The supercomputer, named MACH 5, is expected to deliver a peak performance capability of more than 25 teraflops at a cost of US$5.8 million and will be used to model the complex aero-thermodynamics of hypersonic flight for the U.S. Army.
“We expect MACH 5 to rank as one of the most powerful supercomputers on the planet,” said Anthony DiRienzo, executive vice president at COLSA Corporation.
“According to the November 2003 Top 500 supercomputer list, it would rank second only to Japan’s $350 million Earth Simulator computer at less than two percent of the cost,” said DiRienzo. “We evaluated PC-based proposals from other vendors but none came close to delivering either the price, performance or manageability of the Apple Xserve G5.”
“Apple is honored that COLSA chose the Xserve G5 to build their supercomputer cluster,” said Philip Schiller, Apple’s senior vice president of worldwide product marketing.
“The groundbreaking 64-bit performance and incredible I/O capabilities of the Xserve G5, combined with the reliability and scalability of our Unix-based Mac OS X Server software deliver high performance computing solutions perfect for anyone looking to cluster from two to thousands of nodes, at an unbeatable price.”
Going Online in Fall 2004
The Xserve G5 supercluster system is expected to be online and working for the Aviation and Missile Research, Development and Engineering Center (AMRDEC) division of the U.S. Army Research and Development Command by late Fall.
This acquisition is the second phase of a multiyear COLSA program to create a center of excellence in Huntsville, Alabama for high-performance computing.

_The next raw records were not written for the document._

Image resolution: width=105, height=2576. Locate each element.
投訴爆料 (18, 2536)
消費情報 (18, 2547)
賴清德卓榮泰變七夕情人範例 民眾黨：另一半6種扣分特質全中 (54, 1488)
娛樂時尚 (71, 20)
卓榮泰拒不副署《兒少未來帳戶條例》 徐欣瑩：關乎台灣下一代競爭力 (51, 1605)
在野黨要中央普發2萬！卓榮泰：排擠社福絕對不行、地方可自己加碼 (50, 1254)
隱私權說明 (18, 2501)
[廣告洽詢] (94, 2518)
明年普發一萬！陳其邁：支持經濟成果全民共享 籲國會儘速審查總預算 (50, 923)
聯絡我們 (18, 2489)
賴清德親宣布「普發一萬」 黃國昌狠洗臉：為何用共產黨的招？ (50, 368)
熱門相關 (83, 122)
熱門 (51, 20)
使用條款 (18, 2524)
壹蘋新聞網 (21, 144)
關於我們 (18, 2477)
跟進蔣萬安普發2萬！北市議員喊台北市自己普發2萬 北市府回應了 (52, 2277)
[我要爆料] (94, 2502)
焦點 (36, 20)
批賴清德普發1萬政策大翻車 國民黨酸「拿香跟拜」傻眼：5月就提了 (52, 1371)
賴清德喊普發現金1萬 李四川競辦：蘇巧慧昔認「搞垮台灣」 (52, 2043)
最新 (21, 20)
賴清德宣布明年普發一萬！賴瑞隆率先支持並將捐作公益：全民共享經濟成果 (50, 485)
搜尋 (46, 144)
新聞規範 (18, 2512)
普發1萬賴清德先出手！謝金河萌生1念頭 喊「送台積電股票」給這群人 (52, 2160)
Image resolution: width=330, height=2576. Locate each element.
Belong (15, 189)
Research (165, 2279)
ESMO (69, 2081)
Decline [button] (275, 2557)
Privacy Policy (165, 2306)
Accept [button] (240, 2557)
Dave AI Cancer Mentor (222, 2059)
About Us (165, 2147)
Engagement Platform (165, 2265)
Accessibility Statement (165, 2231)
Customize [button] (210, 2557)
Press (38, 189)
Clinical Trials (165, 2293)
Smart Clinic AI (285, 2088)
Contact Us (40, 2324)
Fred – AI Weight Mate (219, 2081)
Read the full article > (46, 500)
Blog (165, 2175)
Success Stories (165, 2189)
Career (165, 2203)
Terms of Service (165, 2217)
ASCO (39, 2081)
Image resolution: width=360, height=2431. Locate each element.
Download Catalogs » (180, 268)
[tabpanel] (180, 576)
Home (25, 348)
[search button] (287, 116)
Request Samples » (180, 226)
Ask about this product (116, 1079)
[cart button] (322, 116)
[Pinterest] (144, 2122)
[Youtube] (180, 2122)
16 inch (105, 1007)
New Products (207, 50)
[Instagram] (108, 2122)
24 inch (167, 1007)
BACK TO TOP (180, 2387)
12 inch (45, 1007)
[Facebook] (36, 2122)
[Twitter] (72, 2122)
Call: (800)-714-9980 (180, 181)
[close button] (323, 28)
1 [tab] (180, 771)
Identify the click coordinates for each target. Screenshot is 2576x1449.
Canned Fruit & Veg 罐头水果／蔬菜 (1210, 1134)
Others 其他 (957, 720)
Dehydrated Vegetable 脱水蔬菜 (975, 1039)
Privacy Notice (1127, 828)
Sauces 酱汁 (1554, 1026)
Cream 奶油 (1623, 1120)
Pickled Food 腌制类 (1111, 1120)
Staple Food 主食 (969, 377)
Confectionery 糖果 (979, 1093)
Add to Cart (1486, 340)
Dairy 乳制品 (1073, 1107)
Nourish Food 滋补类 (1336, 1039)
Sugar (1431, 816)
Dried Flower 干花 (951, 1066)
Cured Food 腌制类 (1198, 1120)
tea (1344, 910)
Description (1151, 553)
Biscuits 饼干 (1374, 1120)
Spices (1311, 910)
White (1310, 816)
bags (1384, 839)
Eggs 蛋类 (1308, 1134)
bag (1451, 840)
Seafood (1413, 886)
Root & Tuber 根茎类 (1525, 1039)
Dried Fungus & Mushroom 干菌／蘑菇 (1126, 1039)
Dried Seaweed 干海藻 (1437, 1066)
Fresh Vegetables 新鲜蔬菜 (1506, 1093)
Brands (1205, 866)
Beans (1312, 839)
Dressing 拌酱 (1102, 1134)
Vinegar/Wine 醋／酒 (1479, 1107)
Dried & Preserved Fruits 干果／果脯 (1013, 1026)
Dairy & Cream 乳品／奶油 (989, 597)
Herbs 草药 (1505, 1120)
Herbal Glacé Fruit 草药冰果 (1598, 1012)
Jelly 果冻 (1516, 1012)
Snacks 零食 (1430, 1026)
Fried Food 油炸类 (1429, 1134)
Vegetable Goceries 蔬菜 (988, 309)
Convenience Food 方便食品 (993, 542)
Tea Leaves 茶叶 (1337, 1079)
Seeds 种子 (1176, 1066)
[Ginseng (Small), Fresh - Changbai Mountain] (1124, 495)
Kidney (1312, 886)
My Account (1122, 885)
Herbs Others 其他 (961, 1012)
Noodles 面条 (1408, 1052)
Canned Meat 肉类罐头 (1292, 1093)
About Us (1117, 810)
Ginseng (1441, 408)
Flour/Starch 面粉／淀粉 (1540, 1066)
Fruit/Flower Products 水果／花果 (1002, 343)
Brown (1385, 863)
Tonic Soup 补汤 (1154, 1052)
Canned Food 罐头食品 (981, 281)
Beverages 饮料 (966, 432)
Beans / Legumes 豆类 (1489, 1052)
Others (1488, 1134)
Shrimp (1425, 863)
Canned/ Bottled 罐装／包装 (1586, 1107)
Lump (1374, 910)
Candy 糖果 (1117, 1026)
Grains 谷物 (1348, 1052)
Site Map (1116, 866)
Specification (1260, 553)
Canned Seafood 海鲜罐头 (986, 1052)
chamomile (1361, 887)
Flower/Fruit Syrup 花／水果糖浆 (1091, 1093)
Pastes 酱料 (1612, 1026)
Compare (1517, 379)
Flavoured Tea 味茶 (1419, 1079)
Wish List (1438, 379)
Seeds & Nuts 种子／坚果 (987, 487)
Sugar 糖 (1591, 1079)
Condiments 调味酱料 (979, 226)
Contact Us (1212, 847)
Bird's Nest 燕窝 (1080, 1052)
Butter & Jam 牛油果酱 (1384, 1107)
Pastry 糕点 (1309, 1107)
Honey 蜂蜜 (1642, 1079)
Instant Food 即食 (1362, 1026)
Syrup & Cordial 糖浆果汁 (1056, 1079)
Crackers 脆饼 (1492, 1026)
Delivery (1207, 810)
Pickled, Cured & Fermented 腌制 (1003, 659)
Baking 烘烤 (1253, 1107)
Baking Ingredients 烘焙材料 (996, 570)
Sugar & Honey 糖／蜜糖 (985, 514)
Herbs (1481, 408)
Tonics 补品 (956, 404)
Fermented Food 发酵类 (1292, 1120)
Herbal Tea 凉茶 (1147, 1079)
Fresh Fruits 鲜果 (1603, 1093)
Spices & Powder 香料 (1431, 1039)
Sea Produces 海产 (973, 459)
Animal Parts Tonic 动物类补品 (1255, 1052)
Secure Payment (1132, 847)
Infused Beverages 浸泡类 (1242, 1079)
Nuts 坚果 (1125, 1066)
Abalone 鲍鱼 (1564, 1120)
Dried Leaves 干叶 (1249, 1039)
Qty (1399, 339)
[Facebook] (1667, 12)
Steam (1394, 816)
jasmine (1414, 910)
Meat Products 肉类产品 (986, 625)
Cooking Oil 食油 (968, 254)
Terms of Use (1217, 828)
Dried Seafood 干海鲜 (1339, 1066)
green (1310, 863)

Through the efforts of Senator Richard Shelby, a long-term supporter of bringing this advanced capability to Huntsville, the new system will benefit both the U.S. Army and NASA for the National Aerospace Initiative and their research-and-development objectives.
Apple’s dual-processor 64-bit Xserve G5 server delivers 30 gigaflops of processing power per system, according to the company, which is about 60 percent more than the PowerPC G4-based Xserve.